Written problem A:
For each statement marked (i), (ii) and (iii), state whether it agrees with the Commission decision on aid to MVV. Answer yes or no and quote the deciding words of the decision. (i) The Commission received observations from interested parties concerning the measures in favour of MVV. (ii) The Netherlands replied to a request for additional information by letter dated 26 March 2014. (iii) The investigations for the different clubs were pursued jointly.
Written problem B:
Update the part of the Commission decision on aid to MVV that opens with the words containing "(4) The Netherlands" and closes with "case number SA.41612.", replacing "separately" with "independently".
Written problem C:
Take the Commission decision on aid to MVV further, continuing the decision from the point where it stops.

THE EUROPEAN COMMISSION,
Having regard to the Treaty on the Functioning of the European Union, and in particular the first subparagraph of Article 108(2) thereof,
Having regard to the Agreement on the European Economic Area, and in particular Article 62(1)(a) thereof,
Having called on interested parties to submit their comments pursuant to Article 108(2) of the Treaty(1) and having regard to their comments,
Whereas:

1.   

PROCEDURE

(1) In 2010, the Commission was informed that the Netherlands had implemented an aid measure for the professional football club MVV in Maastricht. In 2010 and in 2011, the Commission also received complaints concerning measures in favour of other professional football clubs in the Netherlands, namely Willem II in Tilburg, FC Den Bosch in 's-Hertogenbosch, PSV in Eindhoven and NEC in Nijmegen. By letter dated 2 September 2011, the Netherlands provided the Commission with further information on the measure concerning MVV.
(2) By letter dated 6 March 2013, the Commission informed the Netherlands that it had decided to initiate the procedure laid down in Article 108(2) of the Treaty in respect of the measures in favour of Willem II, NEC, MVV, PSV and FC Den Bosch.
(3) The Commission decision to initiate the procedure (hereinafter: ‘the opening decision’) was published in the
Official Journal of the European Union
(2). The Commission invited interested parties to submit their comments on the measures in question.
(4) The Netherlands submitted observations within the framework of the procedure concerning the measure in favour of MVV by letters dated 31 May 2013 and 12 November 2013. The Netherlands also replied to a request for additional information by letter dated 26 March 2014. On 13 June 2014 a meeting took place between the Commission services and the municipality of Maastricht, which was followed by a letter of 30 July 2014 from the Netherlands.
(5) The Commission did not receive observations from interested parties concerning the measures in favour of MVV.
(6) Following the opening decision, and in agreement with the Netherlands, the investigations for the different clubs were pursued separately. The investigation regarding MVV was registered under case number SA.41612.

2.   

DETAILED DESCRIPTION OF THE MEASURE

2.1.

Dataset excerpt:
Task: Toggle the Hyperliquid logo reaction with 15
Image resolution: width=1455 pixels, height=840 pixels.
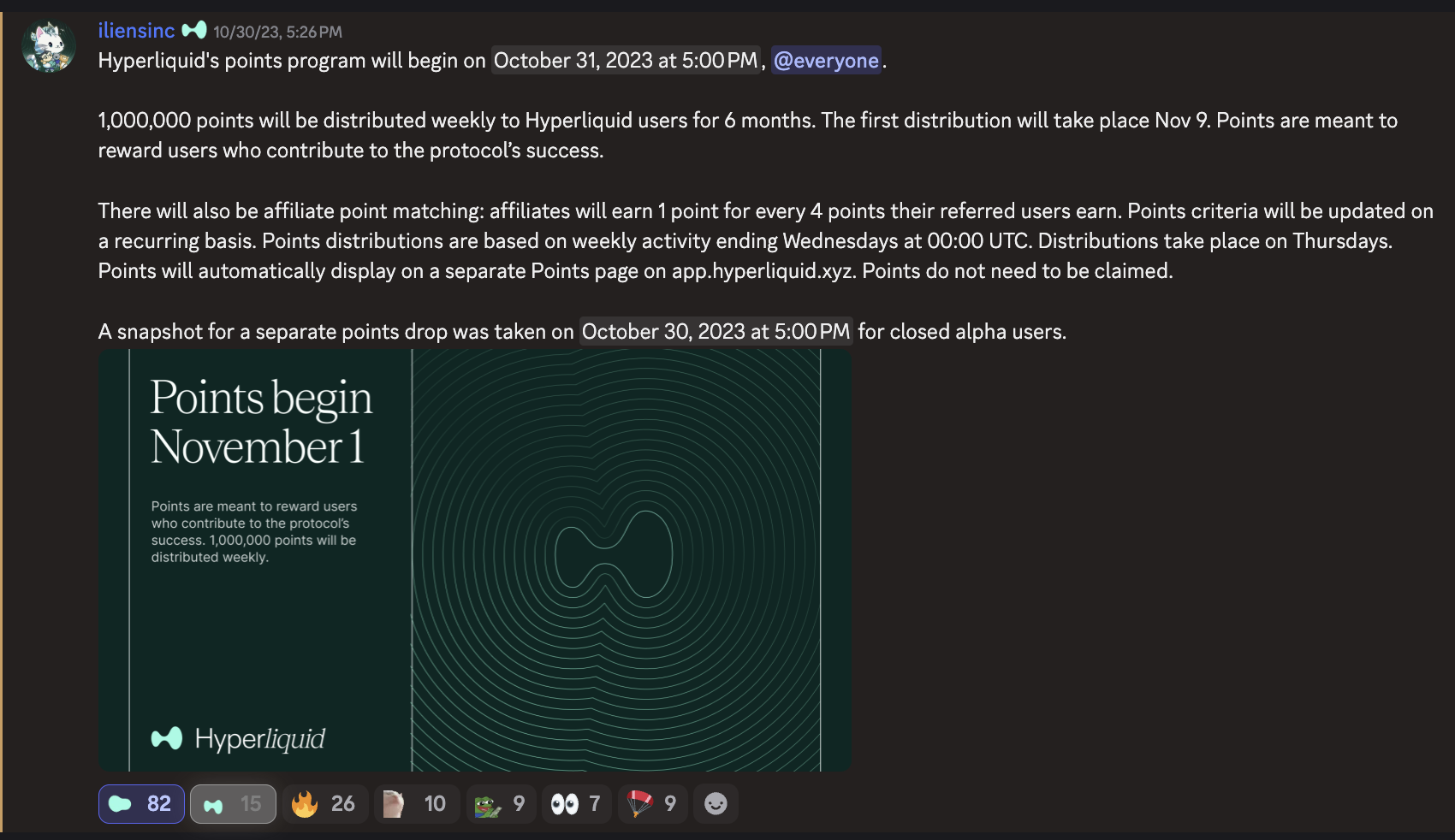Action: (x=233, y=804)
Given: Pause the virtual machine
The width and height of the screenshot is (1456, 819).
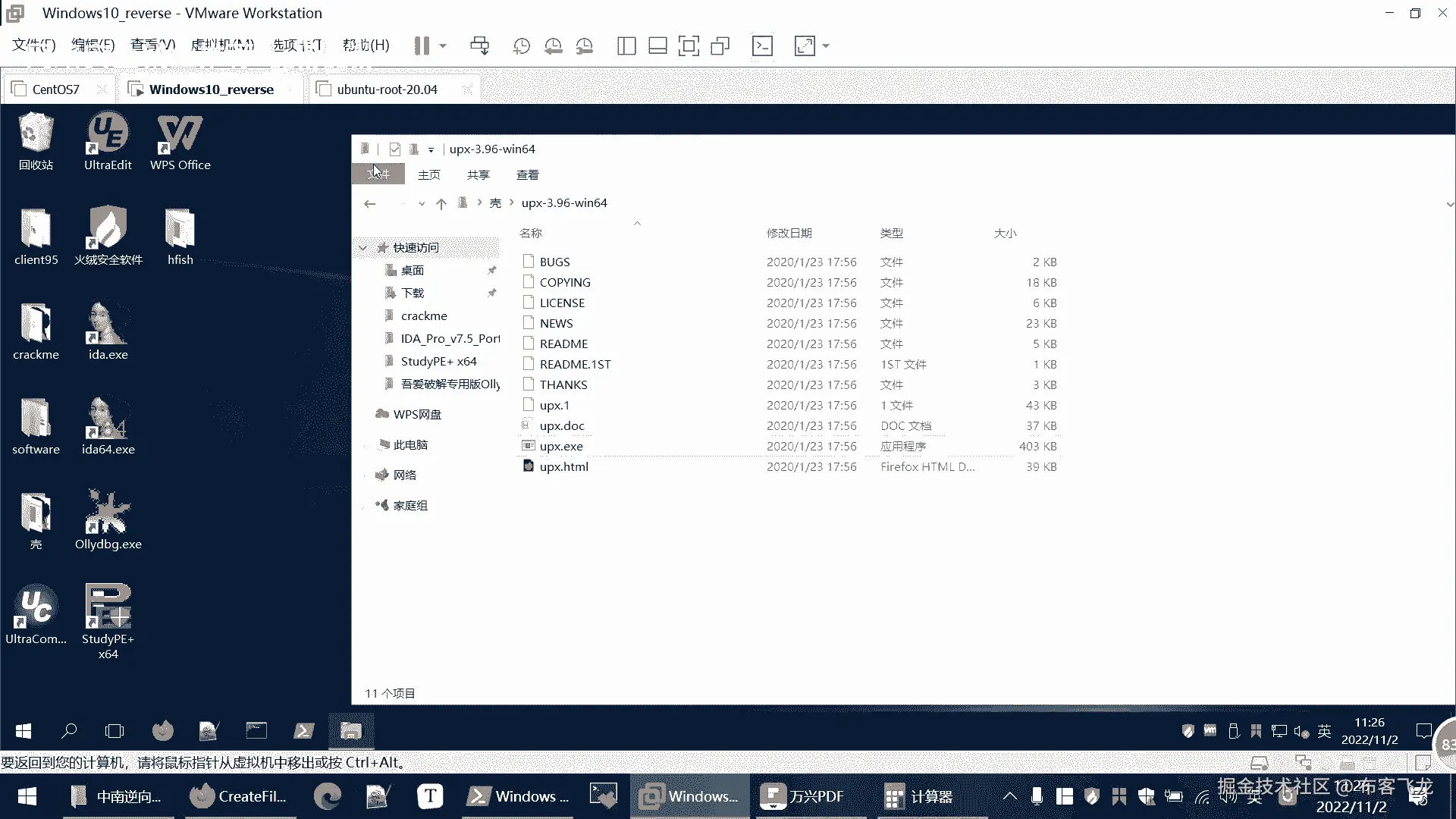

Output A:
(i) No: "The Commission did not receive observations from interested parties concerning the measures in favour of MVV."
(ii) Yes: "The Netherlands also replied to a request for additional information by letter dated 26 March 2014."
(iii) No: "the investigations for the different clubs were pursued separately."

Output B:
(4) The Netherlands submitted observations within the framework of the procedure concerning the measure in favour of MVV by letters dated 31 May 2013 and 12 November 2013. The Netherlands also replied to a request for additional information by letter dated 26 March 2014. On 13 June 2014 a meeting took place between the Commission services and the municipality of Maastricht, which was followed by a letter of 30 July 2014 from the Netherlands.
(5) The Commission did not receive observations from interested parties concerning the measures in favour of MVV.
(6) Following the opening decision, and in agreement with the Netherlands, the investigations for the different clubs were pursued independently. The investigation regarding MVV was registered under case number SA.41612.

Output C:
The measure and its beneficiary

(7) The national football federation Koninklijke Nederlandse Voetbal Bond (hereinafter: ‘KNVB’) is the umbrella organisation for professional and amateur football competition. Professional football in the Netherlands is organised in a two-tier system. In the 2014/2015 season it consisted of 38 clubs, of which 18 played in the top league (
eredivisie
) and 20 in the lower league (
eerste divisie
).
(8) Maastrichtse Voetbal Vereniging, since 2010/2011 called Maatschappelijke Voetbal Vereniging Maastricht (hereinafter: ‘MVV’), was founded in 1908 and plays its home matches in the football stadium De Geusselt in Maastricht. MVV was relegated from the top league to the lower league in 2000. MVV has not played in a European tournament since 1970.
(9) The legal structure of MVV is that of a foundation, Stichting MVV. According to the information submitted by the Netherlands, MVV is a small enterprise(3). In the season 2009/2010 it had 38 employees and in the season 2010/2011 it had 35 employees. Its turnover and balance sheet total remained well below EUR 10 million in both years.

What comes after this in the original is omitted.